## GIVEN TASK:
List each line of the material that contains the string "screenshot". Matching is case-sensitive.

:: ITEMS

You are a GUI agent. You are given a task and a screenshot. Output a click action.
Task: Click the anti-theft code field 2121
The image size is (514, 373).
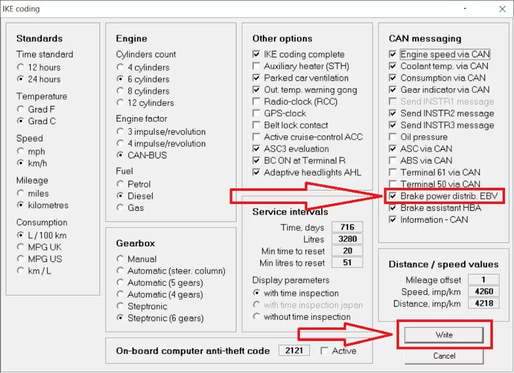tap(294, 351)
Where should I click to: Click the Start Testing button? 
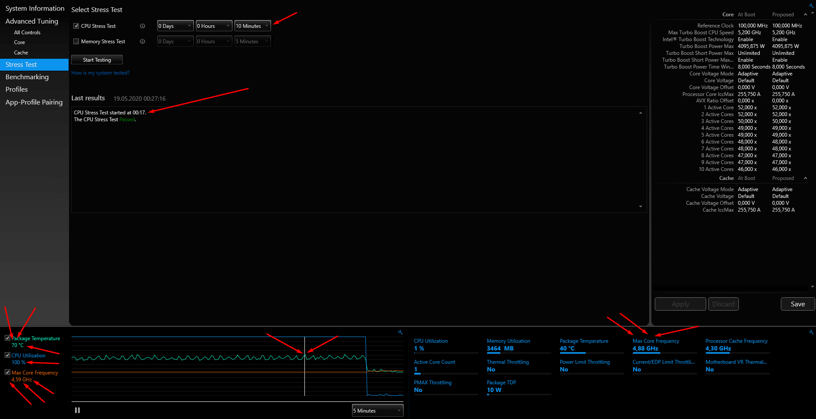click(97, 60)
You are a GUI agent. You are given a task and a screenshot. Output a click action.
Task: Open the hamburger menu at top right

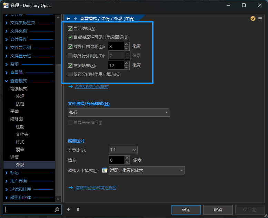(260, 19)
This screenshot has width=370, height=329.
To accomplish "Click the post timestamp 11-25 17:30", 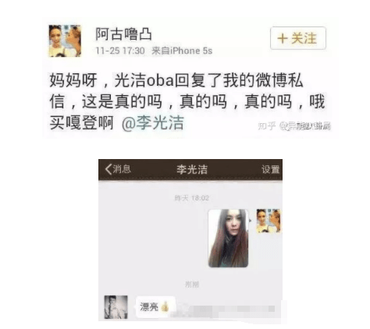I will (x=120, y=51).
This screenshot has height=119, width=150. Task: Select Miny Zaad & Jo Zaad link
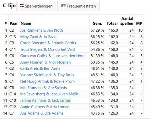(x=38, y=37)
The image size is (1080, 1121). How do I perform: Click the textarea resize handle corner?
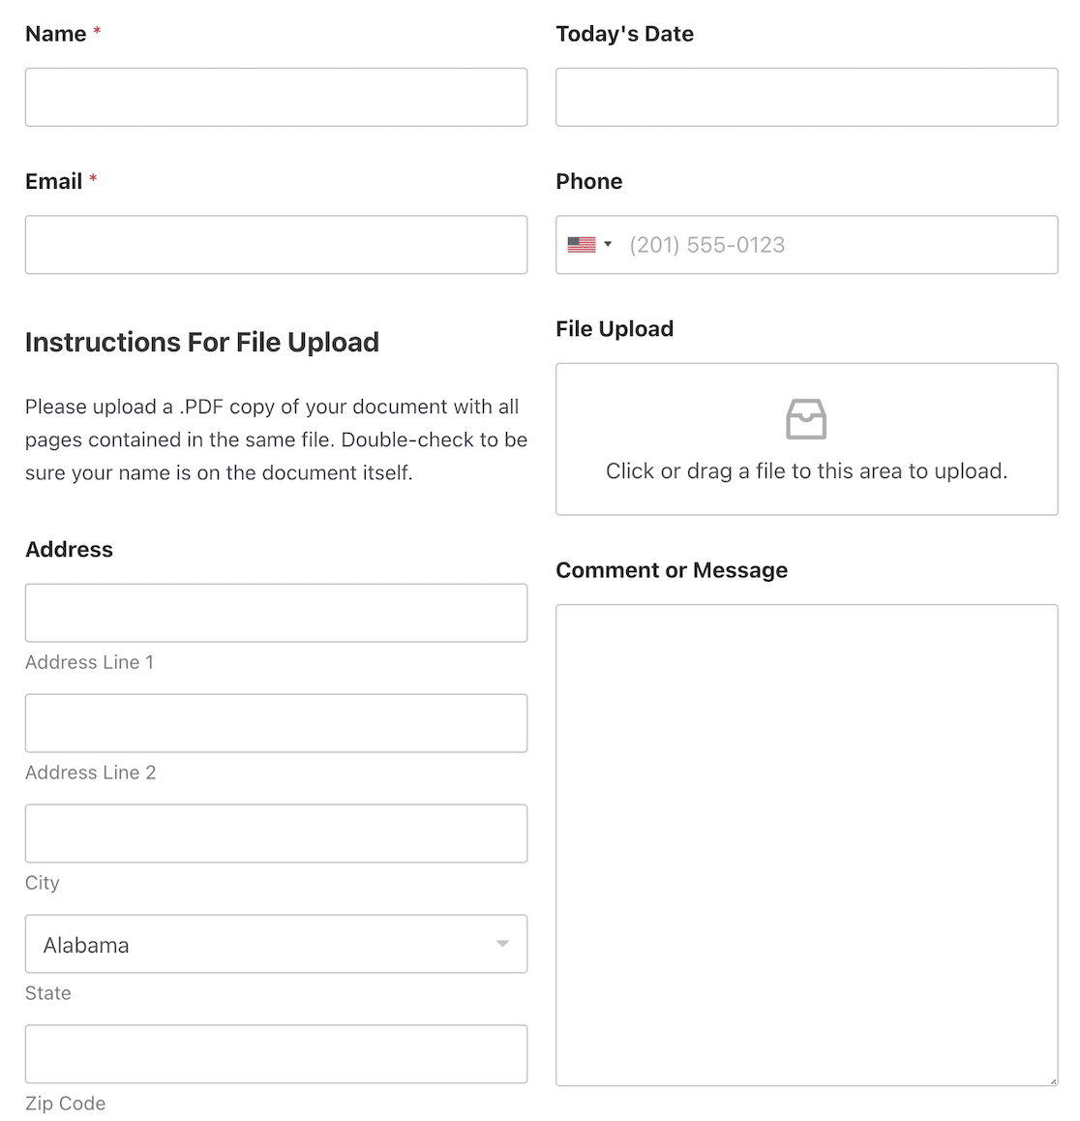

::::

## SOLUTION FOR THIS PROBLEM:
You are a GUI agent. You are given a task and a screenshot. Output a click action.
You are a GUI agent. You are given a task and a screenshot. Output a click action.
This screenshot has width=370, height=329.
This screenshot has height=119, width=150. Task: Select Miny Zaad & Jo Zaad link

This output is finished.